I'm reading a book which gives a recipe of sorts to derive the approximations: $$\ln(n!) = \sum_{m=1}^{n} \ln m= n\ln n -n + O(\ln n)$$ I get stuck towards the end of the derivation, here goes:
for $m\ge1$, we have
$$0 \le \int_m^{m+1}\ln x\, dx - \ln m = \int_m^{m+1}\ln \frac{x}{m}\, dx \le \int_m^{m+1}\frac{x}{m}-1\, dx = \frac{1}{2m}$$
So far so good. Now we're told to sum for $m = 1, 2, ... n-1$, and use the fact that primitive of $\ln x$ is $x\ln x - x$. Let's go ahead and do that; by summing we get:
$$0\le\int_{1}^{n} \ln x\,dx - \sum_{m=1}^{n-1} \ln m \le \frac{1}{2} \sum_{m=1}^{n-1}\frac{1}{m} $$ and simplifying the integral:
$$0\le n\ln n - n + 1 - \sum_{m=1}^{n-1} \ln m \le \frac{1}{2} \sum_{m=1}^{n-1}\frac{1}{m} $$
This is where the instructions stop. Now it feels like we are very close to the result, however I'm unable to conclude. I tried to use the fact that $$\sum_{m=1}^{n-1}\frac{1}{m} \le 1 + \ln(n-1)$$ but to no avail. The problem seems to be that our sums go to $n-1$ but we always have $n\ln n - n$ (Though we do seem to be getting the $n-1$). Any step in the right direction is welcome.

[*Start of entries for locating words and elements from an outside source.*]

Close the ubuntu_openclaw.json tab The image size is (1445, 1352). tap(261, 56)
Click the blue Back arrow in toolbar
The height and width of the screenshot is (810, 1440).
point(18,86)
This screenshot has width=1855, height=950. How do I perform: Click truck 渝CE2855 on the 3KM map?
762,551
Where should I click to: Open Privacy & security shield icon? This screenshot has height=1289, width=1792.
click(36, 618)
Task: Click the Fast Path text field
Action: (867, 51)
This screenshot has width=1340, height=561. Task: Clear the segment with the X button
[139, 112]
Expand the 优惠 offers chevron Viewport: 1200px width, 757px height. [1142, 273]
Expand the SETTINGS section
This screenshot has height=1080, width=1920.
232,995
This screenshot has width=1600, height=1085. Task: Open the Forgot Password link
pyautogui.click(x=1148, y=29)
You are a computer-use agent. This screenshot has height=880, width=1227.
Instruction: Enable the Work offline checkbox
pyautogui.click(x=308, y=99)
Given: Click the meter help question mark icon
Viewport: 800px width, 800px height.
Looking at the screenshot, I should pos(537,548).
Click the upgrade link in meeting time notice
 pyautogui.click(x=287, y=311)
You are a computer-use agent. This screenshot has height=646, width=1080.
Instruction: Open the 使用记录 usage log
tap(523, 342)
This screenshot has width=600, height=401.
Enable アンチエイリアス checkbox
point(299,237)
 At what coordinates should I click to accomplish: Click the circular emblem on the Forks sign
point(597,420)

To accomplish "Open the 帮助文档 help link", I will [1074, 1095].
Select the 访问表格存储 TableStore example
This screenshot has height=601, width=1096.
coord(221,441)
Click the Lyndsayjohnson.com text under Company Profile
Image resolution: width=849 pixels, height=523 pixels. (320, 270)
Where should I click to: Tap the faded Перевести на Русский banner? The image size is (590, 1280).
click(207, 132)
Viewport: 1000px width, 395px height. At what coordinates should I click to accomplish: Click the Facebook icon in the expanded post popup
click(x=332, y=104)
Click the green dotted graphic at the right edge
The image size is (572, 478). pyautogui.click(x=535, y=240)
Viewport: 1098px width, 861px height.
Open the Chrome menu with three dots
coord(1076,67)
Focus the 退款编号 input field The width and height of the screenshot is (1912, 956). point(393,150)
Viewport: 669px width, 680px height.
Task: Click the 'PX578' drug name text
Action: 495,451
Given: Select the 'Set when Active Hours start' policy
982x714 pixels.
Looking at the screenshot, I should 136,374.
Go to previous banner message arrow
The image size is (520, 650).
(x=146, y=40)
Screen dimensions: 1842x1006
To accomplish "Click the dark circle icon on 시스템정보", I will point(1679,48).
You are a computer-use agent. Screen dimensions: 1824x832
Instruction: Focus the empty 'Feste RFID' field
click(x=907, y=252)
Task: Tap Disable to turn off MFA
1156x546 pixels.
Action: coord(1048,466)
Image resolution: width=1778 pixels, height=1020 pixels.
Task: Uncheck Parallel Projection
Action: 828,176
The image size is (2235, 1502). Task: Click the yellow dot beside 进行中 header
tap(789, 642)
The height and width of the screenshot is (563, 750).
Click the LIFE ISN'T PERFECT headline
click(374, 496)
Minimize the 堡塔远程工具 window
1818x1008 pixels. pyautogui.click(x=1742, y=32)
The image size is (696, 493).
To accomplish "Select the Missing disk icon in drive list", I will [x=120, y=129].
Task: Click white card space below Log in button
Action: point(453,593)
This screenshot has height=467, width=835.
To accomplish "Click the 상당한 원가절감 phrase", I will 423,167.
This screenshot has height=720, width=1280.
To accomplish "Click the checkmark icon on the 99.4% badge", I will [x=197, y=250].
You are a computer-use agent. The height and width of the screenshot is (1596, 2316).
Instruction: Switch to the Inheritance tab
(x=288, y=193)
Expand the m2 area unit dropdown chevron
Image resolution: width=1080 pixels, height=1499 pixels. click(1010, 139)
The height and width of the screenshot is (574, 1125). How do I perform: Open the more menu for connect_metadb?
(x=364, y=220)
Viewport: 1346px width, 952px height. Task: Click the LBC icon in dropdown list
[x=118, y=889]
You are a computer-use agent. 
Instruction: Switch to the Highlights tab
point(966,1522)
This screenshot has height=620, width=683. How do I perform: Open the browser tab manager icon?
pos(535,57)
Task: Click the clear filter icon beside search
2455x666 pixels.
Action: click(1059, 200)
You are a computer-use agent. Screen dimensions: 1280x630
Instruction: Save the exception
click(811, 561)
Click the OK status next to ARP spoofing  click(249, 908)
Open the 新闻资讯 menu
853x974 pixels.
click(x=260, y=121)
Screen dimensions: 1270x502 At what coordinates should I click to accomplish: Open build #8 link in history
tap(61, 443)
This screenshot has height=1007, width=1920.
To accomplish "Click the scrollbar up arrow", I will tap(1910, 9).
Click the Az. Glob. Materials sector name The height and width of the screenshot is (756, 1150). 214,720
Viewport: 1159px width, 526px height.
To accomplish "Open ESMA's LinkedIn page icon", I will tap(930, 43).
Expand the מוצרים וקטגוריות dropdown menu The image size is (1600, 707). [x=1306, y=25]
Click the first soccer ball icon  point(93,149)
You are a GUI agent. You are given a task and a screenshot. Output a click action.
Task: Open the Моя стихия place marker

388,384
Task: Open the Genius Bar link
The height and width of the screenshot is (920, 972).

EDIT It took a while but I did get it in the end. $$0\le n\ln n - n + 1 - \sum_{m=1}^{n-1} \ln m \le \frac{1}{2} (1+\ln (n-1)) $$ $$0\le n\ln n - n + 1 - \sum_{m=1}^{n-1} \ln m \le 1 + \ln (n-1) $$ $$-1 \le n\ln n - n - \sum_{m=1}^{n-1} \ln m \le \ln (n-1) \le \ln(n)$$ $$-1 - \ln(n) \le n\ln n - n - \sum_{m=1}^{n} \ln m \le 0$$
and finally for $n\ge2$, $1 \le 2\ln 2$, so $$-3\ln(n) \le n\ln n - n - \sum_{m=1}^{n} \ln m \le 0$$.
We can happily conclude :
$$\left|n\ln n - n - \sum_{m=1}^{n} \ln m \right| \le 3\ln n$$
Hence $$\ln(n!) = n\ln n -n + O(\ln n)$$
I'm unsure what to do about a question which I've managed to answer so I'll leave it up here.